╔══
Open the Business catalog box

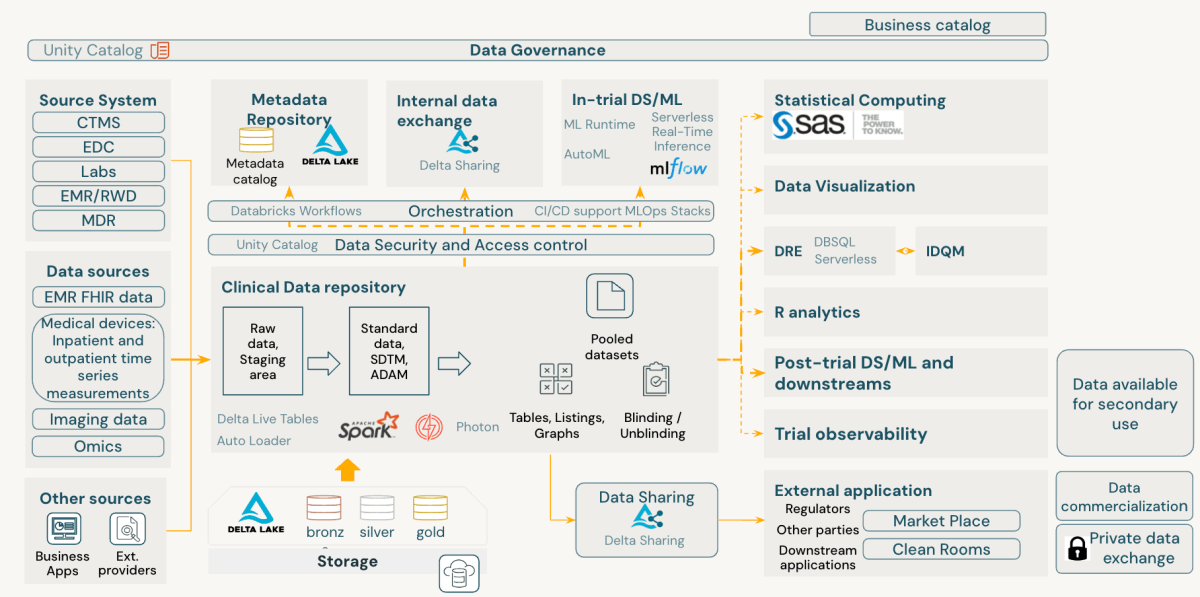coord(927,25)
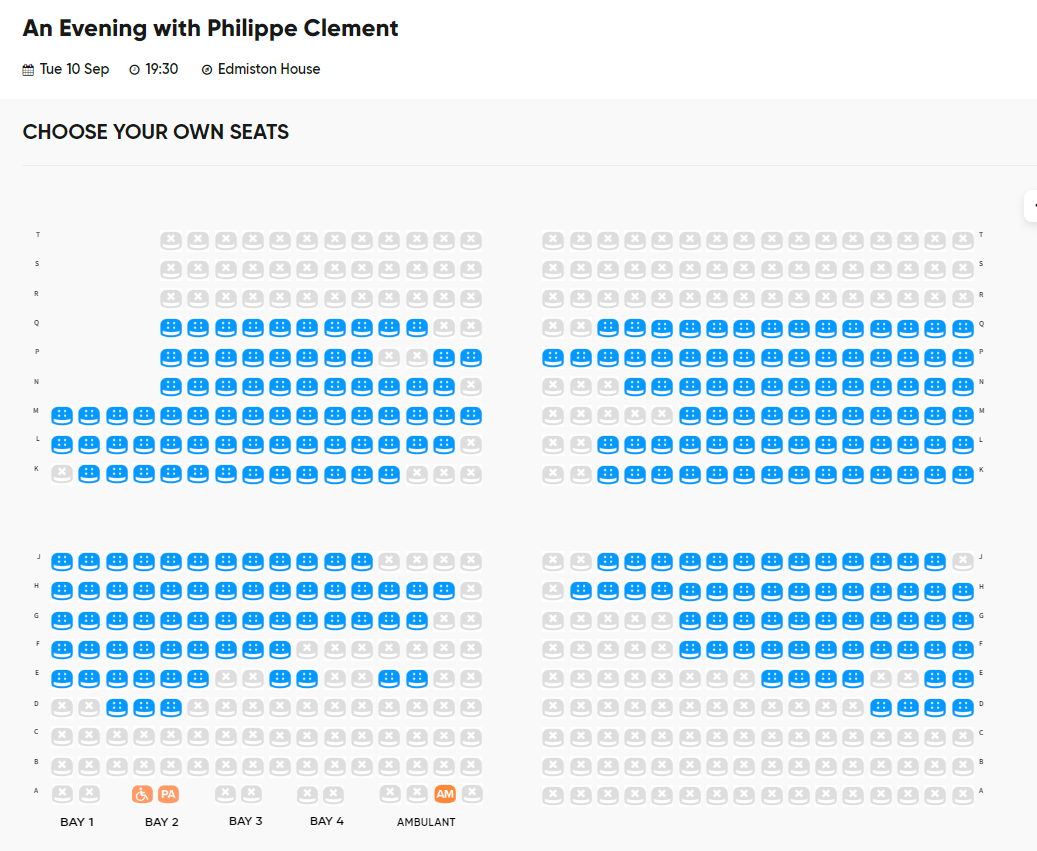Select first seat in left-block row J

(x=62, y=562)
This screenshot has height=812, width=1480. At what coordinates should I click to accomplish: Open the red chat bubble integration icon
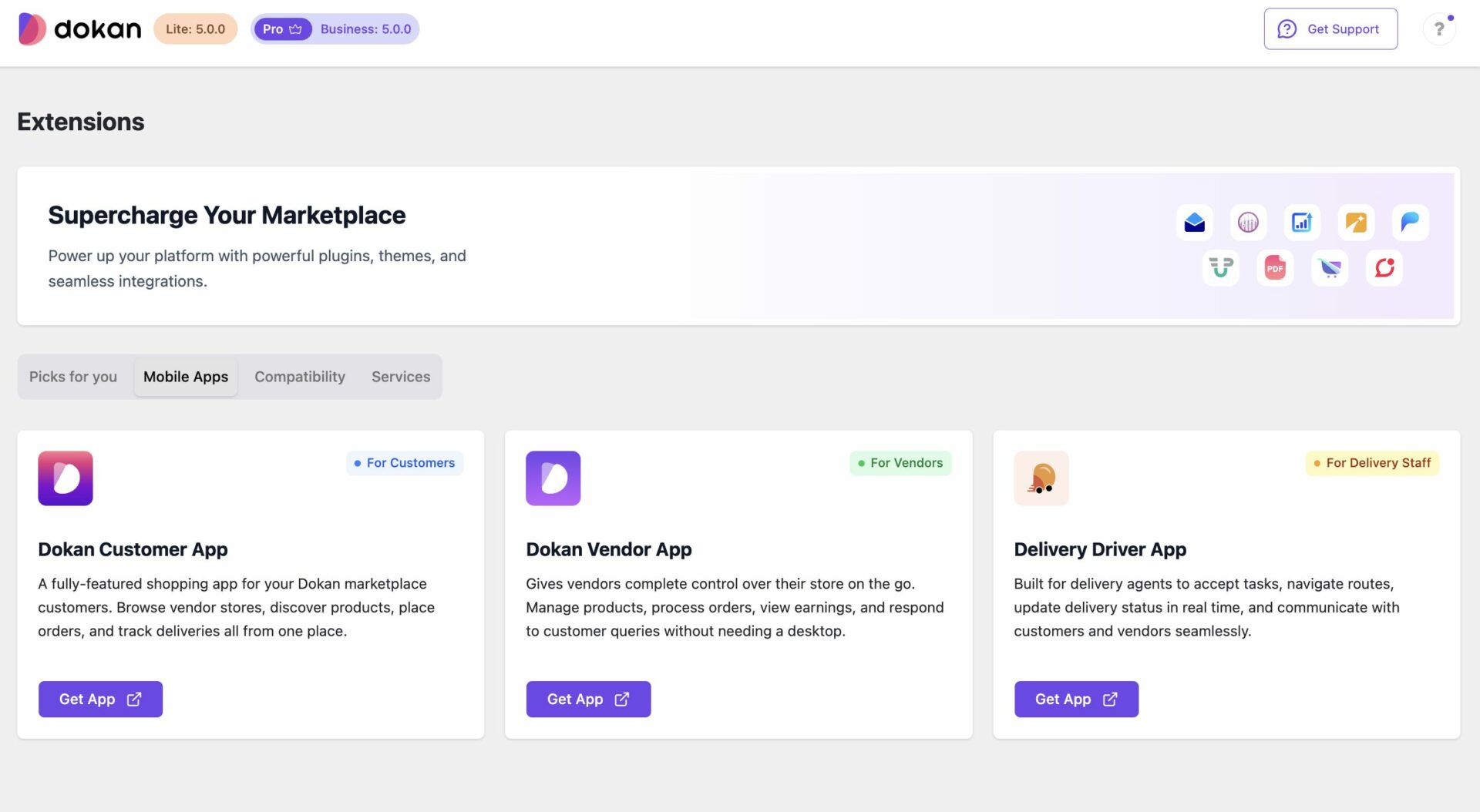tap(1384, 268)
╚══
■ INSTRUCTION ■
Output the stretch of items from the one containing "This screenshot has" through the end of the items as a two-column CSV with the headers text and answer, one row per item. Put each field in double quotes, turn line breaks into spaces, and leave the pictures out.

■ CORRECT ANSWER ■
text,answer
"This screenshot has height=812, width=1480. At what coordinates should I click to accomplish: Open the red chat bubble integration icon","tap(1384, 268)"